What you have to do: Give the records below again, word for word. No pictures belong in the copy.

○ ○ ○

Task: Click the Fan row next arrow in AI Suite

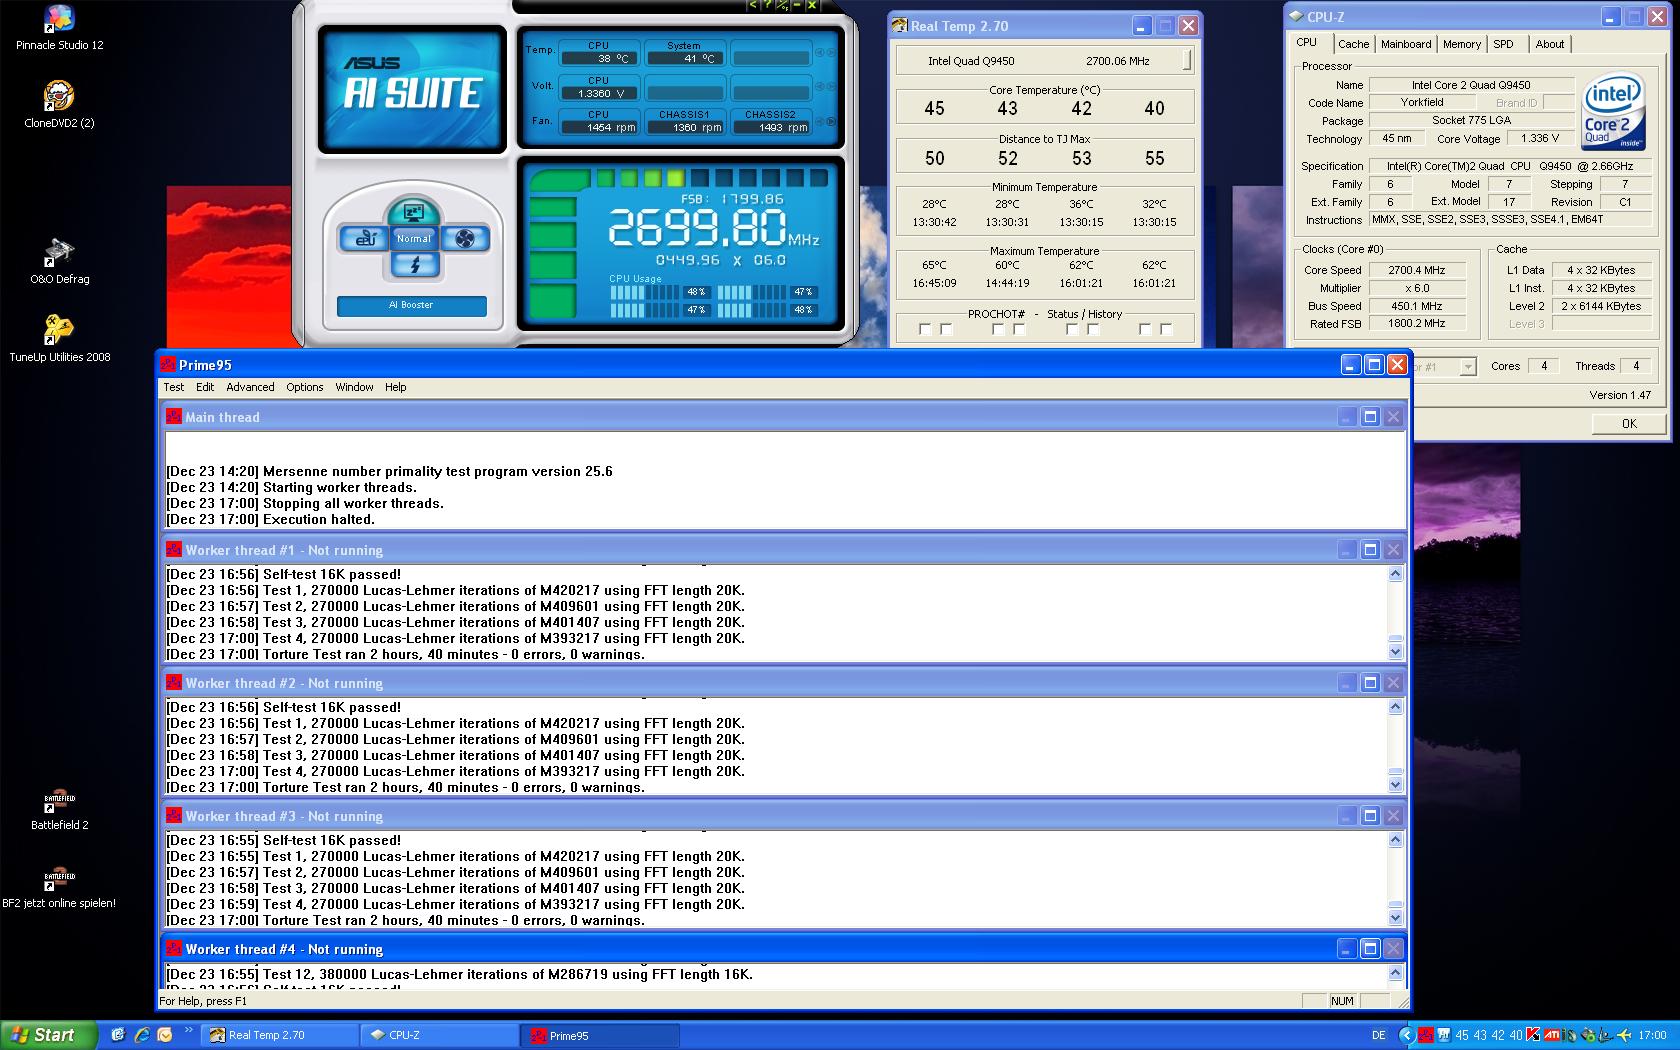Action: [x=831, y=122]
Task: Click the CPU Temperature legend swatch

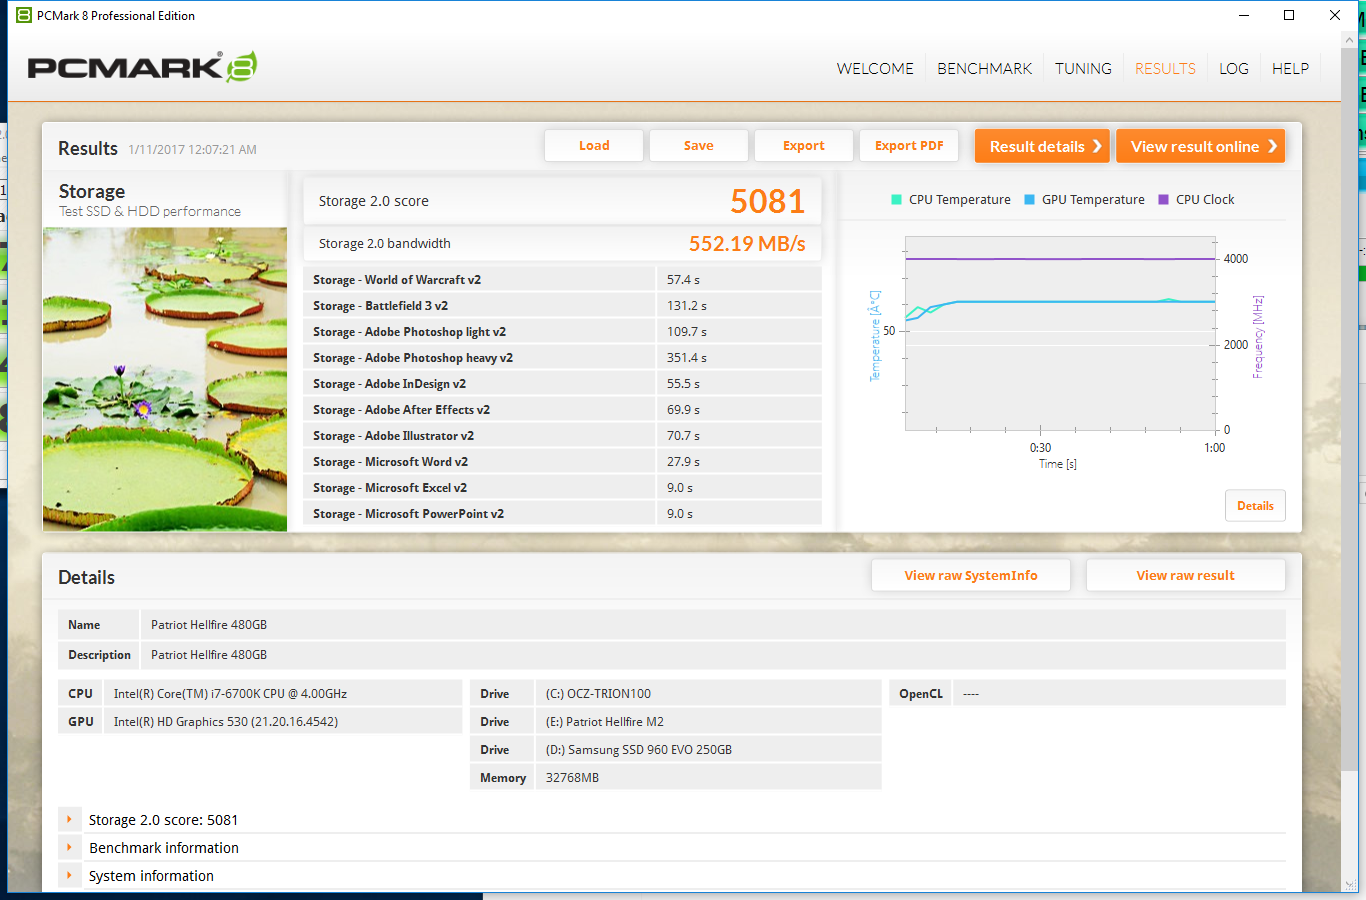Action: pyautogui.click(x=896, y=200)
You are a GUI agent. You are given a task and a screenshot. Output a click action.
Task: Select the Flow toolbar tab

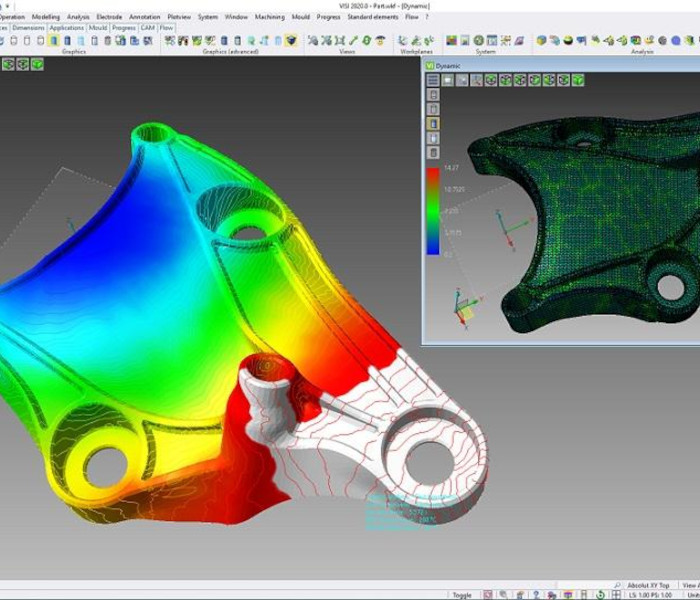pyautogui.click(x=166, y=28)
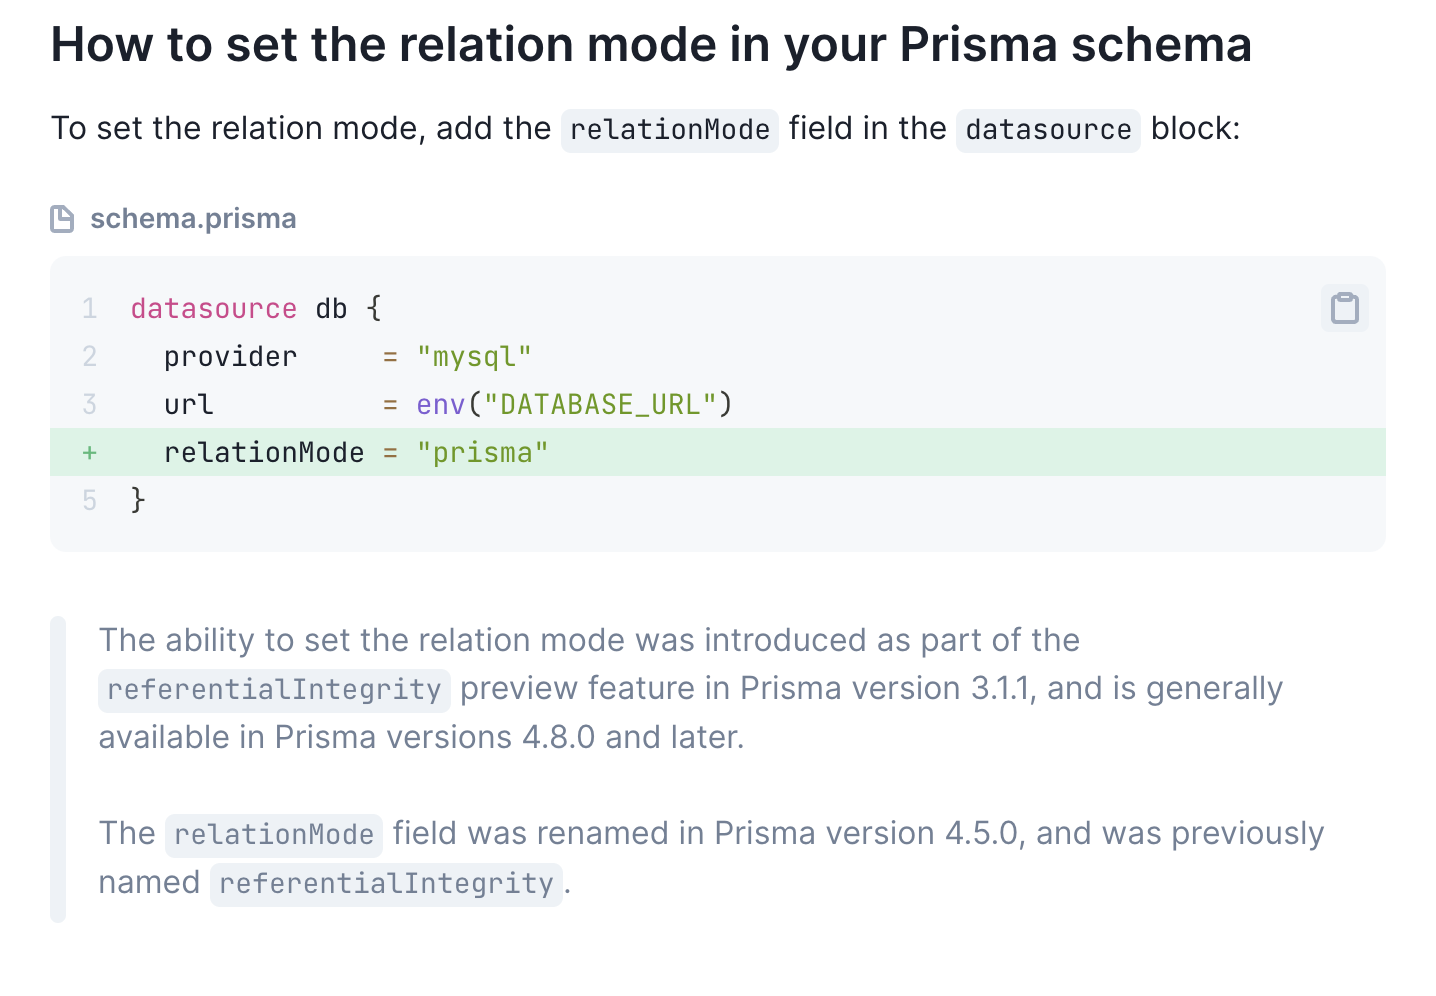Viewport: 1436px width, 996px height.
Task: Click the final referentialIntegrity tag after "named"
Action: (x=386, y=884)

○ ○ ○

Output of the task:
Task: Click the Fan row next arrow in AI Suite

Action: [x=831, y=122]
Task: Click the CPU Temperature legend swatch

Action: pyautogui.click(x=896, y=200)
You are a GUI agent. You are given a task and a screenshot. Output a click action.
Task: Select the Flow toolbar tab

pyautogui.click(x=166, y=28)
Viewport: 1436px width, 996px height.
Task: Click the final referentialIntegrity tag after "named"
Action: (x=386, y=884)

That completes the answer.